In the event, although markets did pull back a little in the summer of 2012, there was no major fall out and generally the trend has been upward.

Cheap money provided by quantitative easing made investors more optimistic and, to date, the inflation that RCP feared would inevitably accompany the availability of this cheap money, has failed to materialise.

In 2013, RCP benefited from exposure to equities, particularly those in the US and Japan. It is a pretty good picker of stocks and managers (a large chunk of its equity portfolio is managed externally) as is evidenced by the 34.5% return on long-only equity positions over 2013 versus a 23.0% return on the MSCI AC World Index.

It also invested in some special situations such as Pepsi and Mondelez (companies targeted by Trian Partners, a multi-billion dollar activist firm that, among other things, turned around the Snapple brand and sold it for five times what they paid for it).

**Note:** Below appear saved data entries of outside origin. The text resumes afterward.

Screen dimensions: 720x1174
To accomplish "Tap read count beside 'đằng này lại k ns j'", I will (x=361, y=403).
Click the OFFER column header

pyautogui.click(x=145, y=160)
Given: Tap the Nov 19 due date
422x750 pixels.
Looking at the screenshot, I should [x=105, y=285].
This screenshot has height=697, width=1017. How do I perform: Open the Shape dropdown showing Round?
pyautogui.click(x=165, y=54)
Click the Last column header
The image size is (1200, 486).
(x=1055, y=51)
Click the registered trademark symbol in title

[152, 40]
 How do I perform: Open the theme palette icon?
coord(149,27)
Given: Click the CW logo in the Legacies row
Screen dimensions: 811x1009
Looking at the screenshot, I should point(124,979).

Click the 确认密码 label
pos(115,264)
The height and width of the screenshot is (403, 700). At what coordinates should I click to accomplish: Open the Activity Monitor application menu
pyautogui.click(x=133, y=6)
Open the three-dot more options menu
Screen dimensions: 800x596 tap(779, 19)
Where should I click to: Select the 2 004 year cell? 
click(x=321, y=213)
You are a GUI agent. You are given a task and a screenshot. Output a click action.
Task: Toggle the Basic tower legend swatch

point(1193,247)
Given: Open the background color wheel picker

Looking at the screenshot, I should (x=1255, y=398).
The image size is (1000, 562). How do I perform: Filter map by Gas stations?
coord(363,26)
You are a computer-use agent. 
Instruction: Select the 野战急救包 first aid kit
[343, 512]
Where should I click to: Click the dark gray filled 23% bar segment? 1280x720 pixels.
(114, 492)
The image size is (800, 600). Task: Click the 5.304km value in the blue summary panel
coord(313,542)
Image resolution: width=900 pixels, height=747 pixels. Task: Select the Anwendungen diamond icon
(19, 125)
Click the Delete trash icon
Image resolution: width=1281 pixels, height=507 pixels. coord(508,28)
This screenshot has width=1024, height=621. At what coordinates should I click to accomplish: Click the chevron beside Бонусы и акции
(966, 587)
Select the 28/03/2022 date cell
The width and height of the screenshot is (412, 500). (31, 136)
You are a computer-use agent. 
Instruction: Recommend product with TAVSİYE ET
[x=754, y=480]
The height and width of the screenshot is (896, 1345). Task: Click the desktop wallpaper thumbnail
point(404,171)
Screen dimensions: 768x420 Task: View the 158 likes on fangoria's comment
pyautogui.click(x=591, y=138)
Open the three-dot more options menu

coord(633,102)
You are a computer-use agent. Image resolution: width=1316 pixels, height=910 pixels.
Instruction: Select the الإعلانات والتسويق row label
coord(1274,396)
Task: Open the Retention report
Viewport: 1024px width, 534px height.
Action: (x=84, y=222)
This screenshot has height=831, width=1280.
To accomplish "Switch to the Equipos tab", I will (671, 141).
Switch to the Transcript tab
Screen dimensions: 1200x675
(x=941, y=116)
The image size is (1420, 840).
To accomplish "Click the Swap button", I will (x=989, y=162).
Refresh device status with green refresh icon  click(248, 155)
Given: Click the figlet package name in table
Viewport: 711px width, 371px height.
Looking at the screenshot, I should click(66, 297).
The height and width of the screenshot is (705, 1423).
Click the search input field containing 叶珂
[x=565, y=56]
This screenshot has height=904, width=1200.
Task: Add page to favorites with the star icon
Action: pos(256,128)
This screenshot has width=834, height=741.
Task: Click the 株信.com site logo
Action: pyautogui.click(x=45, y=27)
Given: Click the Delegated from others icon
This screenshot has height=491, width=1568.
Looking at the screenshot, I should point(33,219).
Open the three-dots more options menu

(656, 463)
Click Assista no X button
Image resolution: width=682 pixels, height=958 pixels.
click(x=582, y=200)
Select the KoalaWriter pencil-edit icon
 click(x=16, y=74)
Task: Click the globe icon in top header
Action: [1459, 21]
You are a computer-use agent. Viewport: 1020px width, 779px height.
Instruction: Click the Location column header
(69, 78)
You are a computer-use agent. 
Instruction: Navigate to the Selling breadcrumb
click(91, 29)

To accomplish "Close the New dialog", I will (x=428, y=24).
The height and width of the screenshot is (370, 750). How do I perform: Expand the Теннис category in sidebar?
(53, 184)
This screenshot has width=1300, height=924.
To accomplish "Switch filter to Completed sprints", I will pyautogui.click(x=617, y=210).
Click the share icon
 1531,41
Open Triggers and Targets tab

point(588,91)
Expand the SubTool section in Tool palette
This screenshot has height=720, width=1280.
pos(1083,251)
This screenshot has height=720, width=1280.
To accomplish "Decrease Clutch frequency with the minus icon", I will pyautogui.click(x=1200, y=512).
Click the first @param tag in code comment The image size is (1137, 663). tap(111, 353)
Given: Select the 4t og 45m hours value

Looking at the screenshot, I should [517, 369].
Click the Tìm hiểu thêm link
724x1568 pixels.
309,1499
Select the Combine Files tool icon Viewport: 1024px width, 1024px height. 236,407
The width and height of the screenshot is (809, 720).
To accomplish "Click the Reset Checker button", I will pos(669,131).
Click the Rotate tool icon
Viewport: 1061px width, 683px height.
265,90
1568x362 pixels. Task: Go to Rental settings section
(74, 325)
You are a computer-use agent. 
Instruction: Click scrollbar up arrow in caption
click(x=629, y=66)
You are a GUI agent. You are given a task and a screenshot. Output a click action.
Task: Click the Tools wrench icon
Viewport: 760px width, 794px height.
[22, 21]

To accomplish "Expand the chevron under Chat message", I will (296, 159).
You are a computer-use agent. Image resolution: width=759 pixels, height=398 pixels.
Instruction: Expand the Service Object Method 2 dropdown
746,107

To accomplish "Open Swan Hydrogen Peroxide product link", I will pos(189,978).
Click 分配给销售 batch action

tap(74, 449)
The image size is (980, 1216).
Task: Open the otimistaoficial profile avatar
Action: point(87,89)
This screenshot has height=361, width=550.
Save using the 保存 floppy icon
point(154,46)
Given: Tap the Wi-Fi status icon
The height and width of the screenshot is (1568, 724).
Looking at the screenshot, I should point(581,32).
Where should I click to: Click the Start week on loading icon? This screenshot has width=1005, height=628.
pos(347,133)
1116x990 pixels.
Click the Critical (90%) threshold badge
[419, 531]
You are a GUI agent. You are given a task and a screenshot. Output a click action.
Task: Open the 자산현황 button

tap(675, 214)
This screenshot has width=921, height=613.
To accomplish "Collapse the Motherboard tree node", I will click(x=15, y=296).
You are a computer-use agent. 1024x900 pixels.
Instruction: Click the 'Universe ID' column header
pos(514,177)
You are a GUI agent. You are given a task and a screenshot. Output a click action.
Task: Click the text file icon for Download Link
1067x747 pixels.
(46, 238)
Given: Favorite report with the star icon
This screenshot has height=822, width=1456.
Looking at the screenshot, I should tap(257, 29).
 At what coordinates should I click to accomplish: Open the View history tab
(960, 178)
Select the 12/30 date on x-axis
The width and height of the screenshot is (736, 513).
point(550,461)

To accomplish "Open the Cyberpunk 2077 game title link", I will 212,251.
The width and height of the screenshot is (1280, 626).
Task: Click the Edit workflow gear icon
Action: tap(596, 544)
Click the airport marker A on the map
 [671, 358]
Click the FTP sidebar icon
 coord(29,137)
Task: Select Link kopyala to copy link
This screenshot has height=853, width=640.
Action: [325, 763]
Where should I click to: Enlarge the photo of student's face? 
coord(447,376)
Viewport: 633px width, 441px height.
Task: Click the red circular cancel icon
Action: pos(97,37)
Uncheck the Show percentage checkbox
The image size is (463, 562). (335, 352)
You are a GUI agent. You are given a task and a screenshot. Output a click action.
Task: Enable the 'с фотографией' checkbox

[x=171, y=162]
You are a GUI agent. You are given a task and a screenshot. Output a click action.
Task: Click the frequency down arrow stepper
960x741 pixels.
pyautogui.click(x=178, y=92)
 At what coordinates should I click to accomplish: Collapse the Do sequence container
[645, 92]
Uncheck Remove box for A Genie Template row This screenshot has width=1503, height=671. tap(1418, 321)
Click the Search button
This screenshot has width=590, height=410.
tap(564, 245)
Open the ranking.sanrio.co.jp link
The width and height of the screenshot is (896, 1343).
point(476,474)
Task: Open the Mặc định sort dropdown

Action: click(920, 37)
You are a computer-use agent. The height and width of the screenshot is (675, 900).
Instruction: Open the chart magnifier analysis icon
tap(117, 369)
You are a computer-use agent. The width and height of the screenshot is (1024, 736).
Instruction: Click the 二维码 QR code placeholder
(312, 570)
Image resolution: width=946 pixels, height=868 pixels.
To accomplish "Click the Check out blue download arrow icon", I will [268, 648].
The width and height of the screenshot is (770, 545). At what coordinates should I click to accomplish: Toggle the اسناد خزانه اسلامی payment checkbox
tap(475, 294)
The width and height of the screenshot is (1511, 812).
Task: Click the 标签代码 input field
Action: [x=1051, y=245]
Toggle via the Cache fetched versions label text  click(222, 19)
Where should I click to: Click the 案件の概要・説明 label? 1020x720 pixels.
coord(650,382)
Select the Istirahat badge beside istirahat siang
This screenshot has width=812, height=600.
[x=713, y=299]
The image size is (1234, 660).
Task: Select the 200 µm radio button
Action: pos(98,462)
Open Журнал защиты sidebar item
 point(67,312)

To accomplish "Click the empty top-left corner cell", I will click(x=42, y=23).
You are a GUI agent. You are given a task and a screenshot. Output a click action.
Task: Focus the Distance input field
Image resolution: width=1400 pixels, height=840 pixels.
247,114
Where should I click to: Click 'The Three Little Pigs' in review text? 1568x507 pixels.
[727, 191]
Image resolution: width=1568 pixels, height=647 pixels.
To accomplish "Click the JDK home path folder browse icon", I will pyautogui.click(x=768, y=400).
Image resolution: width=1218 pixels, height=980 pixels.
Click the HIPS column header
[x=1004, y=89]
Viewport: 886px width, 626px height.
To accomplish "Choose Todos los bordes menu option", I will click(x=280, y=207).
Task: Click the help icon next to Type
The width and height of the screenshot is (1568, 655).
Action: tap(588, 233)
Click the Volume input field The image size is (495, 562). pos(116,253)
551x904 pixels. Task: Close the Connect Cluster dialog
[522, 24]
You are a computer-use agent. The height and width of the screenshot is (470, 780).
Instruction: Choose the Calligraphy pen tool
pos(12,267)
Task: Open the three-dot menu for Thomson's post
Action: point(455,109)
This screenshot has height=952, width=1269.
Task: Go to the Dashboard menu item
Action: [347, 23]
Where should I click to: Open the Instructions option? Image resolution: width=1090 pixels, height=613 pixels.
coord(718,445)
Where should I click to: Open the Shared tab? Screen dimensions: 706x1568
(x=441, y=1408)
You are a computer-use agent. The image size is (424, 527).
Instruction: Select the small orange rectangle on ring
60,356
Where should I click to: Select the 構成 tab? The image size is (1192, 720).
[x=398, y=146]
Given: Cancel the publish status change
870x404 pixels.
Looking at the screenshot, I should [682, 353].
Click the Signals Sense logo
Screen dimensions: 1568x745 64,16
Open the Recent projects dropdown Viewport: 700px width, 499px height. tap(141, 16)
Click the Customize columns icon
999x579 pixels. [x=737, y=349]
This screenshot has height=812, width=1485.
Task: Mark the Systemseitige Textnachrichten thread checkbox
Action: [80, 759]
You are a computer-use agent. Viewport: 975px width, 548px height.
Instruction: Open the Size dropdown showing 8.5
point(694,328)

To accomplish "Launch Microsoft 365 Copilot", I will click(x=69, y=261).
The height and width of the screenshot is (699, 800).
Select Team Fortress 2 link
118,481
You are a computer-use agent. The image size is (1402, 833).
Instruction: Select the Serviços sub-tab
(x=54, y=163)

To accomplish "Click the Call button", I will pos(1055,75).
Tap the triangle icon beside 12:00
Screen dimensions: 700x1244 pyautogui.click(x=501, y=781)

RCP has a sizeable allocation to US dollars but managed, overall, to make a profit on currency, not being caught out by the strength of sterling as many funds seem to have been. It kept its equity exposure about level over 2013. However, for quite a bit of the year they used derivatives to hedge their equity exposure.

Backing oil & gas and financials

RCP spent £47 million on two new private equity investments in 2013: Metron, a Norwegian oil & gas services business, and Williams & Glyn, the UK bank consisting of 314 branches spun out of Royal Bank of Scotland. The latter deal was a co-investment alongside Corsair Capital, managers of part of RCP’s private equity portfolio.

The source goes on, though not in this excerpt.